Wäckerle was quickly replaced with a new commandant in June, Theodor Eicke. Immediately, regulations were put in place: All rule-breaking was punishable by beatings, and anyone who attempted to escape or express political views differing from Hitler’s was executed on the spot. This blueprint would serve all future concentration camps.
While thousands of prisoners were executed, thousands more died of overwork, malnutrition, and disease. Then in 1942, construction began on Barrack X – Dachau’s crematorium. Here, four ovens were used to incinerate thousands of corpses. But, while the crematoria did have a gas chamber, “there is no credible evidence that the gas chamber in Barrack X was used to murder human beings. Instead, prisoners underwent ‘selection’; those who were judged too sick or weak to continue working were sent to the Hartheim ‘euthanasia’ killing center near Linz, Austria. Several thousand Dachau prisoners were murdered at Hartheim” (Source). Instead, the SS used the firing range and the gallows.
On top of executions, Dachau prisoners were subjected to brutal medical experiments. While other camps specialized in experiments dealing with bullet wounds, Dachau specialized in learning how to revive “individuals immersed in freezing water” (Source). Thus, prisoners were immersed for hours at a time in tanks filled with ice water. Roughly 400 prisoners underwent this experimentation and between 80-90 died during the process.

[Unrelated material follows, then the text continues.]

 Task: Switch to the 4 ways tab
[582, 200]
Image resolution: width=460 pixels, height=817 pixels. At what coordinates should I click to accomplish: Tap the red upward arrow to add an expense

Experimentations also included “high-altitude experiments using a decompression chamber, malaria and tuberculosis experiments [Approximately 1,000 victims], hypothermia experiments, and experiments testing new medications. Prisoners were also forced to test methods of making seawater potable and of halting excessive bleeding” (Source). Some 200 inmates were used in the high-altitude experiments; 70-80 of them died.
As Allied forces began to march towards Germany, more and more prisoners arrived from other camps. “Transports from the evacuated camps arrived continuously at Dachau” (Source). Typhus became a serious problem.
April 26, 1945: American troops were approaching, yet, some 67,665 prisoners were still living at Dachau and its sub-camps, more than half of them at Dachau main camp – with some 22,100 Jews, another 43,350 political prisoners, and many other groups. On the 26th, 7,000 prisoners were forced on a six-day long march to Tegernsee. Anyone who could not continue was shot, and many more died of cold, hunger, and exhuastion.
On April 29, Dachau was liberated by Lt. Col. Felix L. Sparks, leading the 3rd Battalion, 157th Infantry Regiment, 45th Infantry Division. At the same time, Brig. Gen. Henning Linden, leading the 222nd Infantry Regiment of the 42nd Infantry Division accepted the formal surrender of Lt. Heinrich Wicker. On their way to the camp, the Allied troops “found more than 30 railroad cars filled with bodies brought to Dachau, all in an advanced state of decomposition” (Source). On May 2nd, those who were sent on the death march were subsequently liberated.
30 countries were represented at Dachau. Some 206,206 prisoners were registered at Dachau. There were some 31,591 deaths from 1933-1945.